▶ DATA SUPPLIED:

:::

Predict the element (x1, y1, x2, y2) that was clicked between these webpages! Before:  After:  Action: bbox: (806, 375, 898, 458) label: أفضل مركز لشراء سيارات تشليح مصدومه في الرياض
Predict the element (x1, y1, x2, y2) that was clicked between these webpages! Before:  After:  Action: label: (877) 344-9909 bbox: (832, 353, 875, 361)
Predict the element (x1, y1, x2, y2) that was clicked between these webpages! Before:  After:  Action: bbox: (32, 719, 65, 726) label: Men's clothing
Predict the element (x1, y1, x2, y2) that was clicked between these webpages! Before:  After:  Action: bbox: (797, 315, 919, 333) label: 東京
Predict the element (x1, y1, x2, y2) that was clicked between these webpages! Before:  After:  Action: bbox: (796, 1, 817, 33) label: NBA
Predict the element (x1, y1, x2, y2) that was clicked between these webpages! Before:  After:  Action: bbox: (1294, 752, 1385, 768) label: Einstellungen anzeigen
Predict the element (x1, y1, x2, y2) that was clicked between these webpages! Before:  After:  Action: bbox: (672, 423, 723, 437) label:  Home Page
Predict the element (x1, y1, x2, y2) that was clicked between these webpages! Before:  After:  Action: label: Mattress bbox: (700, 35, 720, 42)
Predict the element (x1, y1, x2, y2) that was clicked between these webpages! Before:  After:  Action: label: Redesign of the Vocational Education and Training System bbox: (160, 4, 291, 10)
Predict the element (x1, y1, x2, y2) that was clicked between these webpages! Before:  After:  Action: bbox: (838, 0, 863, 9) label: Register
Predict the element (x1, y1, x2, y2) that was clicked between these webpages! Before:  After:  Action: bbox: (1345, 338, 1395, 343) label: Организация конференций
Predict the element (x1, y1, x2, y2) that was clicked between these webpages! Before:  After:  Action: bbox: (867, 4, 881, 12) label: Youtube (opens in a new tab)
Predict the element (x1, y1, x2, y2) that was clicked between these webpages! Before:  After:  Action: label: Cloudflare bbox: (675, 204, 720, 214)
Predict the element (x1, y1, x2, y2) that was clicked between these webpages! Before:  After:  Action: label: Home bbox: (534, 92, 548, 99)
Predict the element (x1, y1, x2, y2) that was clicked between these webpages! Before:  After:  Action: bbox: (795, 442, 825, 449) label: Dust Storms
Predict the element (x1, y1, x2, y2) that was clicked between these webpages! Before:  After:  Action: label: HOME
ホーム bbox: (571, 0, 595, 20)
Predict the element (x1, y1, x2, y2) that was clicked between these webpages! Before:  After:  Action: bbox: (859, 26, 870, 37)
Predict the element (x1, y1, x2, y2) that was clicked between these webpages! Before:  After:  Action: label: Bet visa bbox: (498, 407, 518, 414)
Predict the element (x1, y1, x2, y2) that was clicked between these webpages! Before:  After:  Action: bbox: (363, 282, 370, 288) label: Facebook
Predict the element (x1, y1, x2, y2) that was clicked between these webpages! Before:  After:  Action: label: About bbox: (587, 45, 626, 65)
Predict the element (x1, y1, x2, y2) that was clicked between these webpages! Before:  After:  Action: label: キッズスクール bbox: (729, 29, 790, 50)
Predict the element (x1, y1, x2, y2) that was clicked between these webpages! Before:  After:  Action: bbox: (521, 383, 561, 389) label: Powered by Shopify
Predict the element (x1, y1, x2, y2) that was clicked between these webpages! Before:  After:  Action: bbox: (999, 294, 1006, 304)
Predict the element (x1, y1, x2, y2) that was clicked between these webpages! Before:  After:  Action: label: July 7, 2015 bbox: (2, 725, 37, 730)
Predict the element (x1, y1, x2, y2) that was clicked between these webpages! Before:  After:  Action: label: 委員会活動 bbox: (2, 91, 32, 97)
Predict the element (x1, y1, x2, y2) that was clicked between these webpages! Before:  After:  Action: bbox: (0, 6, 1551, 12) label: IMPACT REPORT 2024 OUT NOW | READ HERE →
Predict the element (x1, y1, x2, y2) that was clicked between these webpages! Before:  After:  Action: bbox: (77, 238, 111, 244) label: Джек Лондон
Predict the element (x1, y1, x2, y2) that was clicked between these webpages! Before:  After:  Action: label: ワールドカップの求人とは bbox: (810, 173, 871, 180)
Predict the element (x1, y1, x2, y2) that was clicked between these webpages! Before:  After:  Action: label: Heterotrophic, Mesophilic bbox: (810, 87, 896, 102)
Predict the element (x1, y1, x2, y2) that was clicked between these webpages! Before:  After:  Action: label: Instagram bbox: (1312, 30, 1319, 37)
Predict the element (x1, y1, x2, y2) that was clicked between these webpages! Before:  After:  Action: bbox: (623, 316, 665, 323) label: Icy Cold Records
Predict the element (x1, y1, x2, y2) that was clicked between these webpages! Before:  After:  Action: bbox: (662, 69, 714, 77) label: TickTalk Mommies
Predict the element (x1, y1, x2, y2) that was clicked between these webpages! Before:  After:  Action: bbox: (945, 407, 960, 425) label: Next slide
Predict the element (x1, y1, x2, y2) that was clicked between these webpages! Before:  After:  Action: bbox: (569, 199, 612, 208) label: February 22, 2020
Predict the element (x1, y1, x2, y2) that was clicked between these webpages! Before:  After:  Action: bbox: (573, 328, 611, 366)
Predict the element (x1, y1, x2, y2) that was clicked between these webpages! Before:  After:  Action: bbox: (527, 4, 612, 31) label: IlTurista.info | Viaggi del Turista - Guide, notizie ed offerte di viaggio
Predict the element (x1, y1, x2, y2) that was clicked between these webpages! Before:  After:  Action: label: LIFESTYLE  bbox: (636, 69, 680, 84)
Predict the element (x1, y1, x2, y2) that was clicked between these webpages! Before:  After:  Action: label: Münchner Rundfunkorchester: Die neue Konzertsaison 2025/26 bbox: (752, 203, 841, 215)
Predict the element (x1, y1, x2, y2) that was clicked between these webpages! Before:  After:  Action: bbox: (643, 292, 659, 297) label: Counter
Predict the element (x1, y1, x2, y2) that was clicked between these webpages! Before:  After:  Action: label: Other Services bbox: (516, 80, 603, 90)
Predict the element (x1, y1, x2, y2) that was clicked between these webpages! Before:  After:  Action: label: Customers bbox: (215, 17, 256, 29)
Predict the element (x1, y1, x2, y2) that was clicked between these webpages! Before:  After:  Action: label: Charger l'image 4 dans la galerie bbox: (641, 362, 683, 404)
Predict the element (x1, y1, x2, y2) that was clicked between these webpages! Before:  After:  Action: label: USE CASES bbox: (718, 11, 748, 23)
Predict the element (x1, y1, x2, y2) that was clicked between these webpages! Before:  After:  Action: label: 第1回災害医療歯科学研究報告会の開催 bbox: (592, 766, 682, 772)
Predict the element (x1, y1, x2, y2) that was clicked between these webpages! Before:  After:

:::

▶ CHALLENGE:
Extract every line of the entries above and reproduce each one without alteration.

▶ THE ANSWER:
Predict the element (x1, y1, x2, y2) that was clicked between these webpages! Before:  After:  Action: bbox: (806, 375, 898, 458) label: أفضل مركز لشراء سيارات تشليح مصدومه في الرياض
Predict the element (x1, y1, x2, y2) that was clicked between these webpages! Before:  After:  Action: label: (877) 344-9909 bbox: (832, 353, 875, 361)
Predict the element (x1, y1, x2, y2) that was clicked between these webpages! Before:  After:  Action: bbox: (32, 719, 65, 726) label: Men's clothing
Predict the element (x1, y1, x2, y2) that was clicked between these webpages! Before:  After:  Action: bbox: (797, 315, 919, 333) label: 東京
Predict the element (x1, y1, x2, y2) that was clicked between these webpages! Before:  After:  Action: bbox: (796, 1, 817, 33) label: NBA
Predict the element (x1, y1, x2, y2) that was clicked between these webpages! Before:  After:  Action: bbox: (1294, 752, 1385, 768) label: Einstellungen anzeigen
Predict the element (x1, y1, x2, y2) that was clicked between these webpages! Before:  After:  Action: bbox: (672, 423, 723, 437) label:  Home Page
Predict the element (x1, y1, x2, y2) that was clicked between these webpages! Before:  After:  Action: label: Mattress bbox: (700, 35, 720, 42)
Predict the element (x1, y1, x2, y2) that was clicked between these webpages! Before:  After:  Action: label: Redesign of the Vocational Education and Training System bbox: (160, 4, 291, 10)
Predict the element (x1, y1, x2, y2) that was clicked between these webpages! Before:  After:  Action: bbox: (838, 0, 863, 9) label: Register
Predict the element (x1, y1, x2, y2) that was clicked between these webpages! Before:  After:  Action: bbox: (1345, 338, 1395, 343) label: Организация конференций
Predict the element (x1, y1, x2, y2) that was clicked between these webpages! Before:  After:  Action: bbox: (867, 4, 881, 12) label: Youtube (opens in a new tab)
Predict the element (x1, y1, x2, y2) that was clicked between these webpages! Before:  After:  Action: label: Cloudflare bbox: (675, 204, 720, 214)
Predict the element (x1, y1, x2, y2) that was clicked between these webpages! Before:  After:  Action: label: Home bbox: (534, 92, 548, 99)
Predict the element (x1, y1, x2, y2) that was clicked between these webpages! Before:  After:  Action: bbox: (795, 442, 825, 449) label: Dust Storms
Predict the element (x1, y1, x2, y2) that was clicked between these webpages! Before:  After:  Action: label: HOME
ホーム bbox: (571, 0, 595, 20)
Predict the element (x1, y1, x2, y2) that was clicked between these webpages! Before:  After:  Action: bbox: (859, 26, 870, 37)
Predict the element (x1, y1, x2, y2) that was clicked between these webpages! Before:  After:  Action: label: Bet visa bbox: (498, 407, 518, 414)
Predict the element (x1, y1, x2, y2) that was clicked between these webpages! Before:  After:  Action: bbox: (363, 282, 370, 288) label: Facebook
Predict the element (x1, y1, x2, y2) that was clicked between these webpages! Before:  After:  Action: label: About bbox: (587, 45, 626, 65)
Predict the element (x1, y1, x2, y2) that was clicked between these webpages! Before:  After:  Action: label: キッズスクール bbox: (729, 29, 790, 50)
Predict the element (x1, y1, x2, y2) that was clicked between these webpages! Before:  After:  Action: bbox: (521, 383, 561, 389) label: Powered by Shopify
Predict the element (x1, y1, x2, y2) that was clicked between these webpages! Before:  After:  Action: bbox: (999, 294, 1006, 304)
Predict the element (x1, y1, x2, y2) that was clicked between these webpages! Before:  After:  Action: label: July 7, 2015 bbox: (2, 725, 37, 730)
Predict the element (x1, y1, x2, y2) that was clicked between these webpages! Before:  After:  Action: label: 委員会活動 bbox: (2, 91, 32, 97)
Predict the element (x1, y1, x2, y2) that was clicked between these webpages! Before:  After:  Action: bbox: (0, 6, 1551, 12) label: IMPACT REPORT 2024 OUT NOW | READ HERE →
Predict the element (x1, y1, x2, y2) that was clicked between these webpages! Before:  After:  Action: bbox: (77, 238, 111, 244) label: Джек Лондон
Predict the element (x1, y1, x2, y2) that was clicked between these webpages! Before:  After:  Action: label: ワールドカップの求人とは bbox: (810, 173, 871, 180)
Predict the element (x1, y1, x2, y2) that was clicked between these webpages! Before:  After:  Action: label: Heterotrophic, Mesophilic bbox: (810, 87, 896, 102)
Predict the element (x1, y1, x2, y2) that was clicked between these webpages! Before:  After:  Action: label: Instagram bbox: (1312, 30, 1319, 37)
Predict the element (x1, y1, x2, y2) that was clicked between these webpages! Before:  After:  Action: bbox: (623, 316, 665, 323) label: Icy Cold Records
Predict the element (x1, y1, x2, y2) that was clicked between these webpages! Before:  After:  Action: bbox: (662, 69, 714, 77) label: TickTalk Mommies
Predict the element (x1, y1, x2, y2) that was clicked between these webpages! Before:  After:  Action: bbox: (945, 407, 960, 425) label: Next slide
Predict the element (x1, y1, x2, y2) that was clicked between these webpages! Before:  After:  Action: bbox: (569, 199, 612, 208) label: February 22, 2020
Predict the element (x1, y1, x2, y2) that was clicked between these webpages! Before:  After:  Action: bbox: (573, 328, 611, 366)
Predict the element (x1, y1, x2, y2) that was clicked between these webpages! Before:  After:  Action: bbox: (527, 4, 612, 31) label: IlTurista.info | Viaggi del Turista - Guide, notizie ed offerte di viaggio
Predict the element (x1, y1, x2, y2) that was clicked between these webpages! Before:  After:  Action: label: LIFESTYLE  bbox: (636, 69, 680, 84)
Predict the element (x1, y1, x2, y2) that was clicked between these webpages! Before:  After:  Action: label: Münchner Rundfunkorchester: Die neue Konzertsaison 2025/26 bbox: (752, 203, 841, 215)
Predict the element (x1, y1, x2, y2) that was clicked between these webpages! Before:  After:  Action: bbox: (643, 292, 659, 297) label: Counter
Predict the element (x1, y1, x2, y2) that was clicked between these webpages! Before:  After:  Action: label: Other Services bbox: (516, 80, 603, 90)
Predict the element (x1, y1, x2, y2) that was clicked between these webpages! Before:  After:  Action: label: Customers bbox: (215, 17, 256, 29)
Predict the element (x1, y1, x2, y2) that was clicked between these webpages! Before:  After:  Action: label: Charger l'image 4 dans la galerie bbox: (641, 362, 683, 404)
Predict the element (x1, y1, x2, y2) that was clicked between these webpages! Before:  After:  Action: label: USE CASES bbox: (718, 11, 748, 23)
Predict the element (x1, y1, x2, y2) that was clicked between these webpages! Before:  After:  Action: label: 第1回災害医療歯科学研究報告会の開催 bbox: (592, 766, 682, 772)
Predict the element (x1, y1, x2, y2) that was clicked between these webpages! Before:  After:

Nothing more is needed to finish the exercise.